▶ [Data records]:
------------------------------------------------------------

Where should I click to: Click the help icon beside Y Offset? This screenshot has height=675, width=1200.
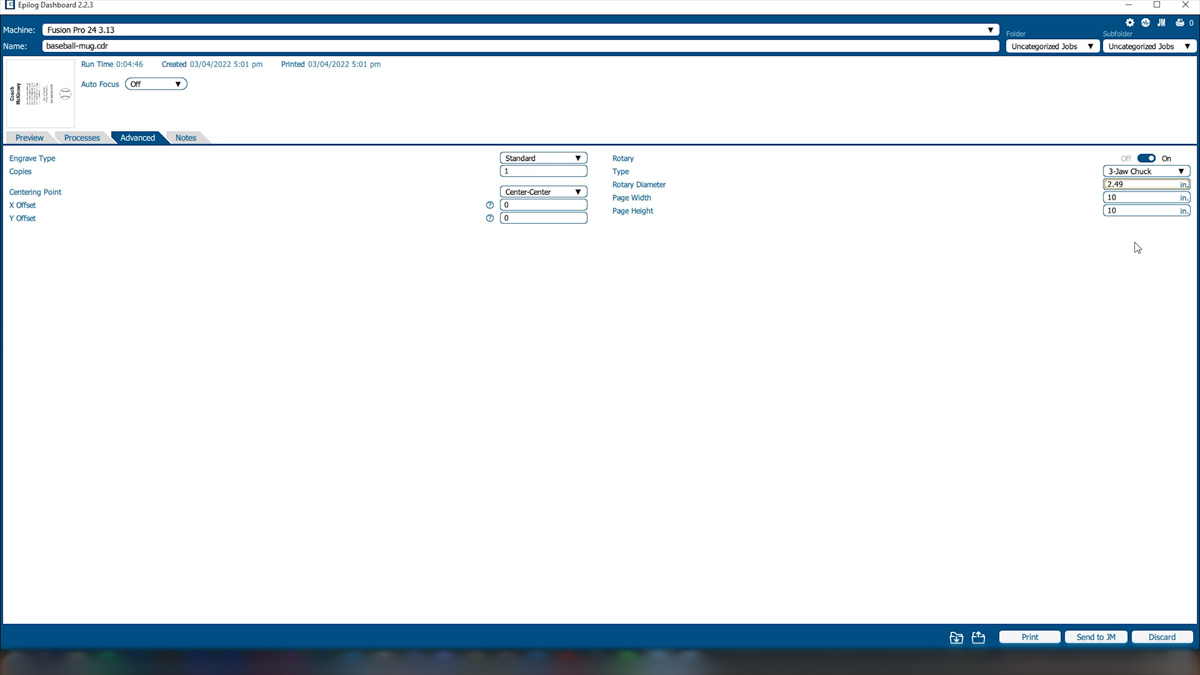[490, 218]
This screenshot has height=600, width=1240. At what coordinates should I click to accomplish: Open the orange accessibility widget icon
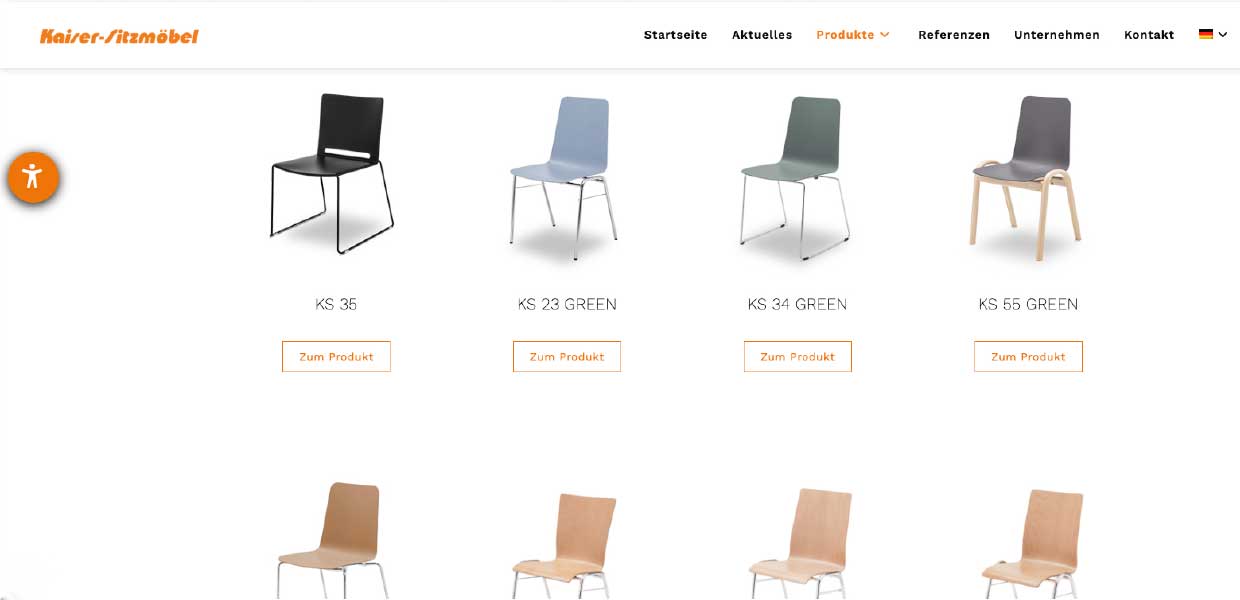pos(33,178)
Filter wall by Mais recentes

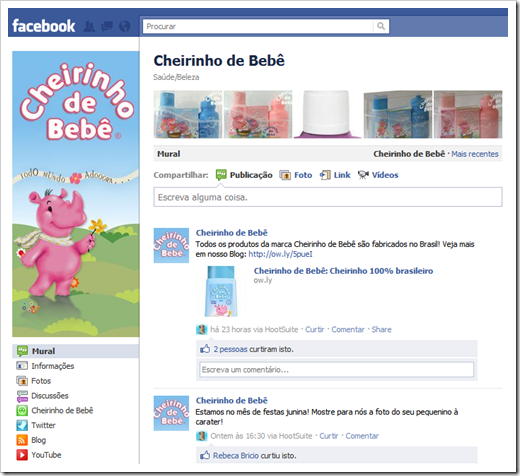tap(475, 154)
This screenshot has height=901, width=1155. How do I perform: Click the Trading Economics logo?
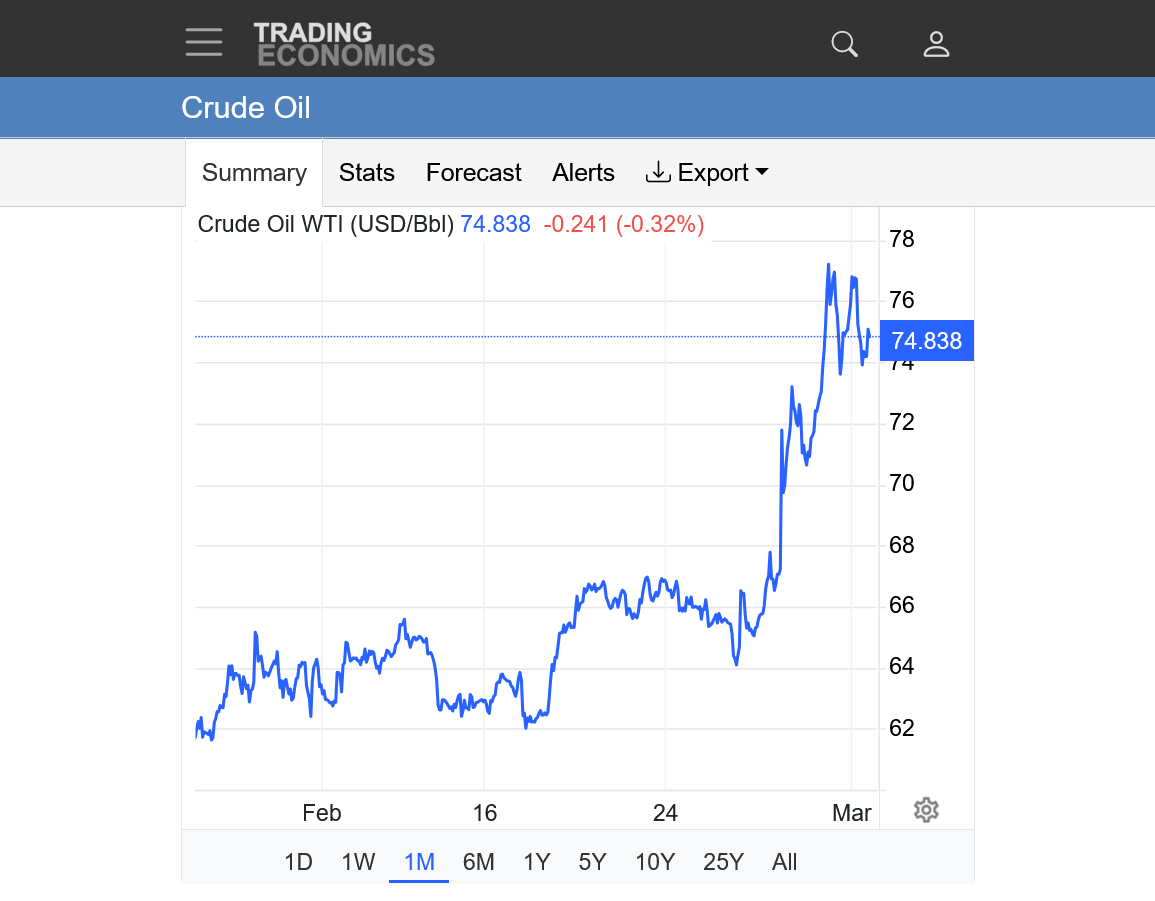point(344,44)
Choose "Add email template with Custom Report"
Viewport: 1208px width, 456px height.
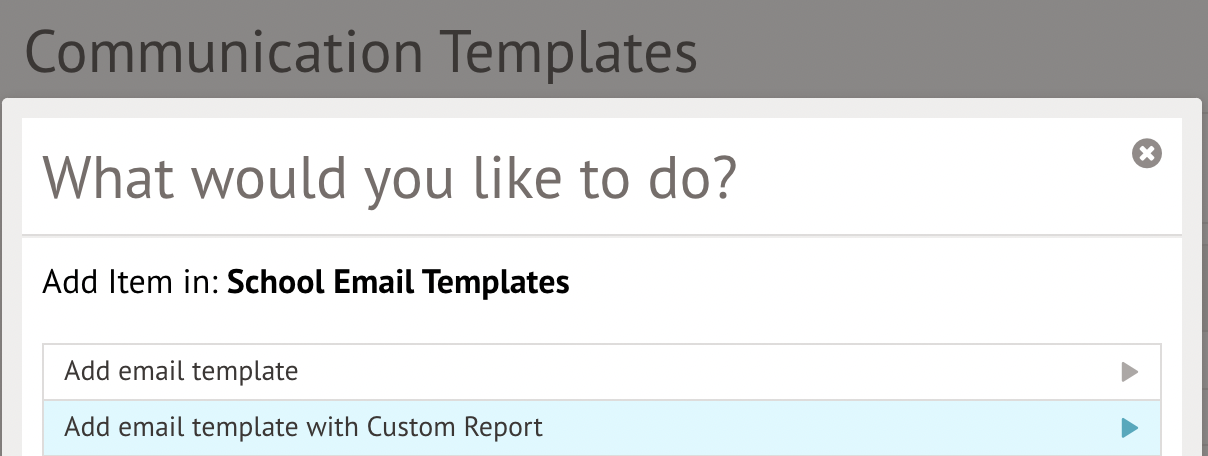click(303, 428)
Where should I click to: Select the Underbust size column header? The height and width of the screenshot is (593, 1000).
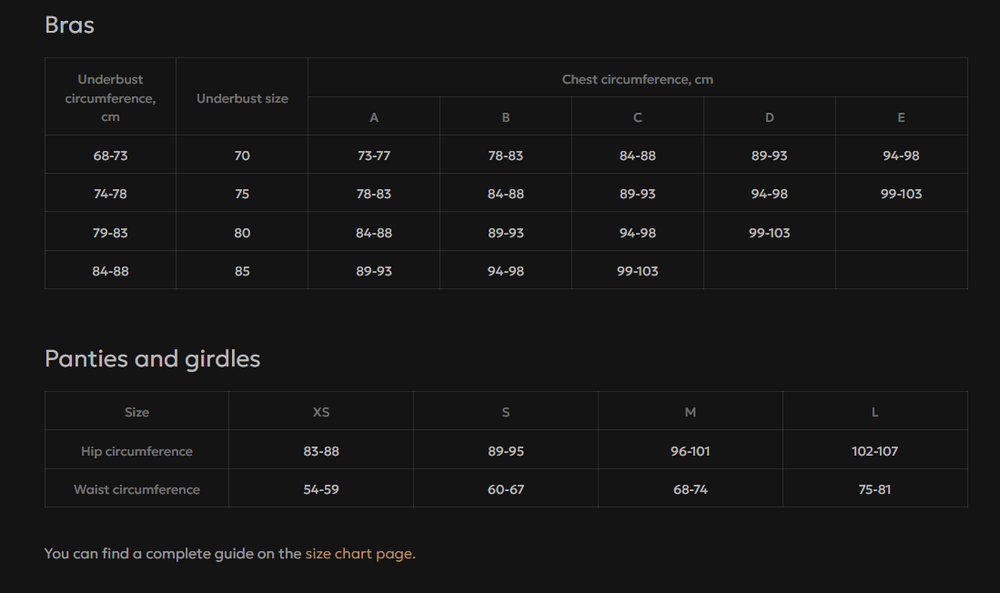242,98
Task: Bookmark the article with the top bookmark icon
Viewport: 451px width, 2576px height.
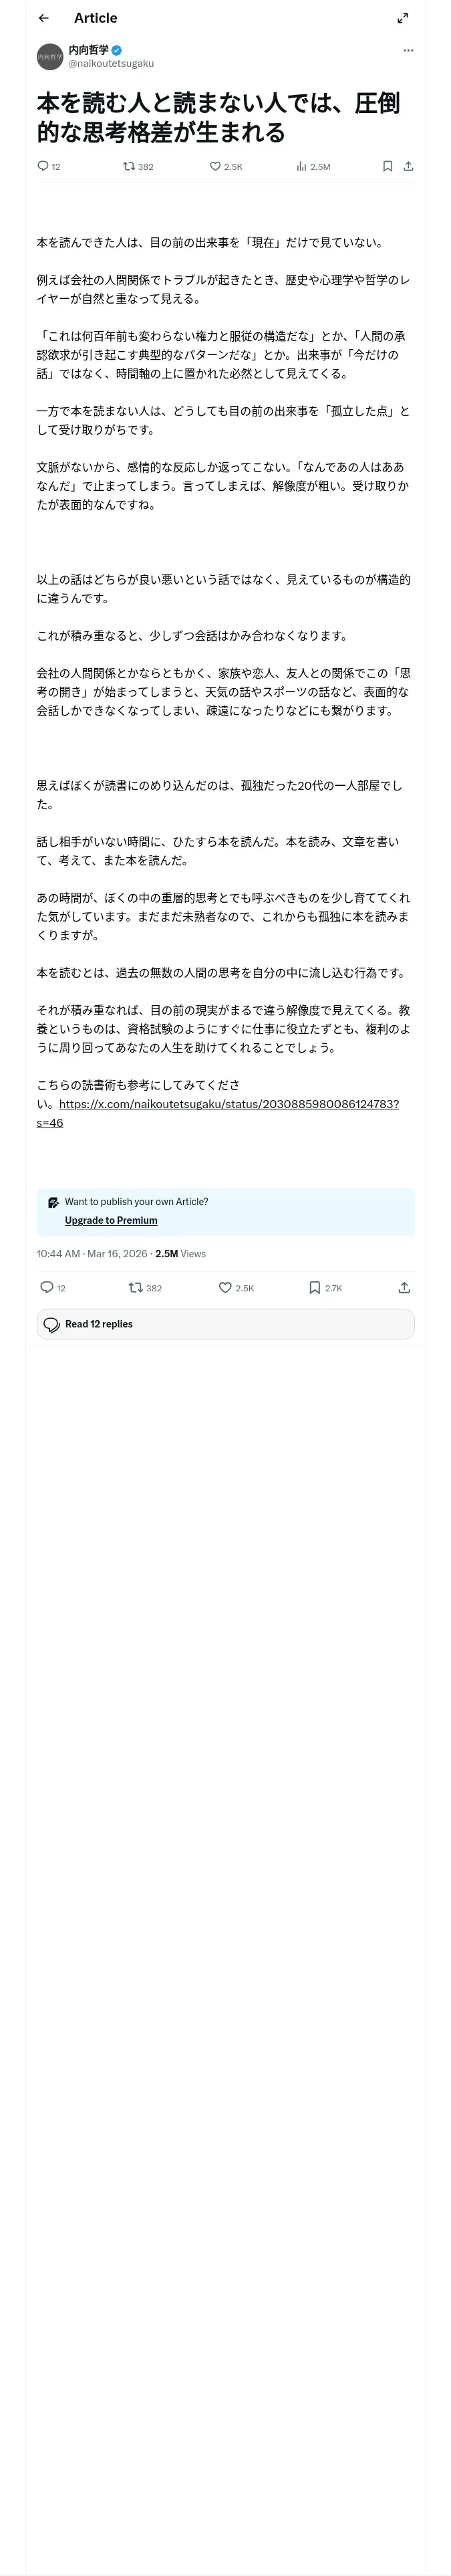Action: coord(387,166)
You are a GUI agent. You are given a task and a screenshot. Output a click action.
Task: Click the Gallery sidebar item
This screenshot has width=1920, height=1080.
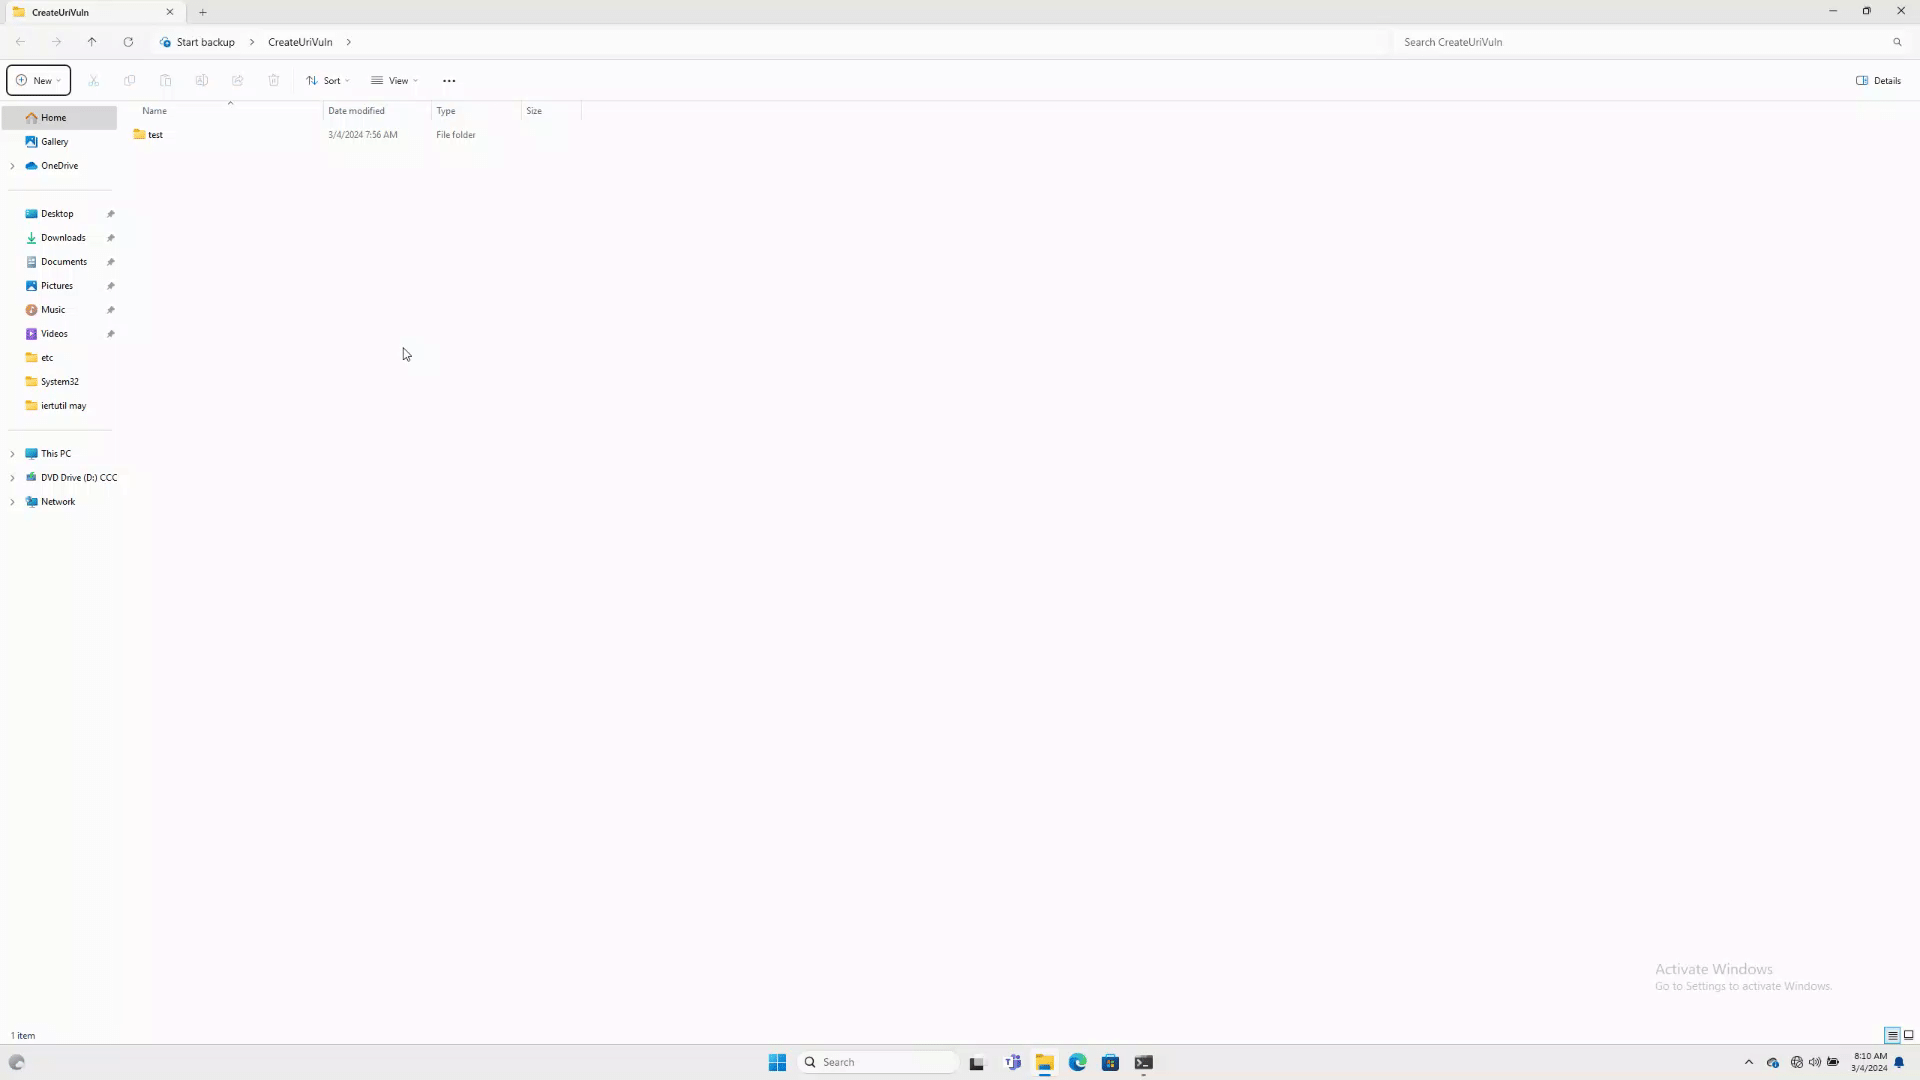(x=53, y=141)
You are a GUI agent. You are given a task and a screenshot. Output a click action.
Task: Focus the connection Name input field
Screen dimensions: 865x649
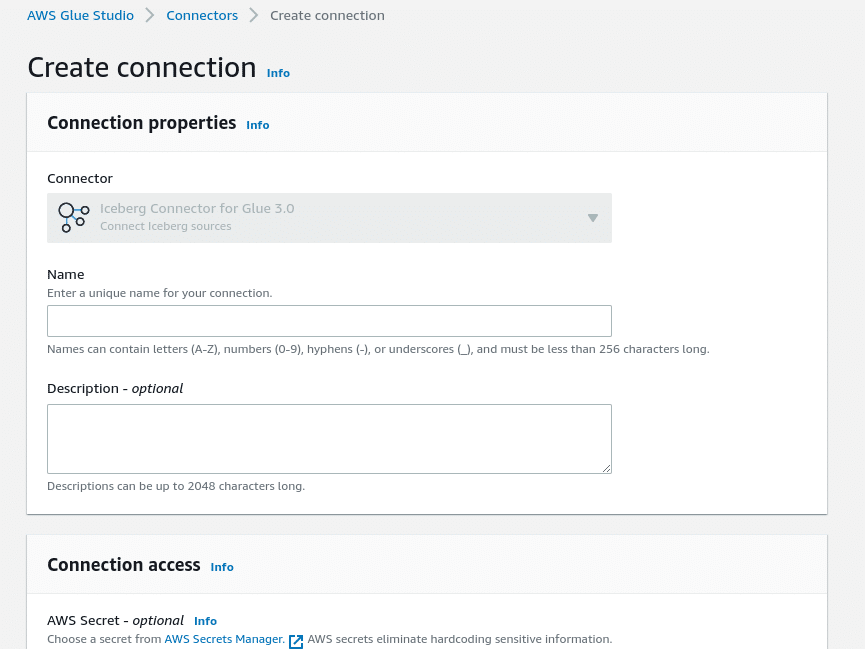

------------------------------------------------------------

▶ [ABOUT THIS TASK]:
The answer should be the records above, unchanged, with the pictures omitted.

▶ [YOUR RESPONSE]:
Where should I click to: Click the help icon beside Y Offset? This screenshot has height=675, width=1200.
[490, 218]
This screenshot has height=600, width=1240. At what coordinates should I click to accomplish: Open the orange accessibility widget icon
pos(33,178)
Filter wall by Mais recentes

tap(475, 154)
This screenshot has height=901, width=1155. How do I perform: Click the Trading Economics logo?
point(344,44)
Choose "Add email template with Custom Report"
Viewport: 1208px width, 456px height.
click(303, 428)
Where should I click to: Select the Underbust size column header? The height and width of the screenshot is (593, 1000).
242,98
Task: Bookmark the article with the top bookmark icon
Viewport: 451px width, 2576px height.
Action: coord(387,166)
You are a GUI agent. You are given a task and a screenshot. Output a click action.
Task: Click the Gallery sidebar item
This screenshot has width=1920, height=1080.
(x=53, y=141)
You are a GUI agent. You are given a task and a screenshot. Output a click action.
Task: Focus the connection Name input field
Screen dimensions: 865x649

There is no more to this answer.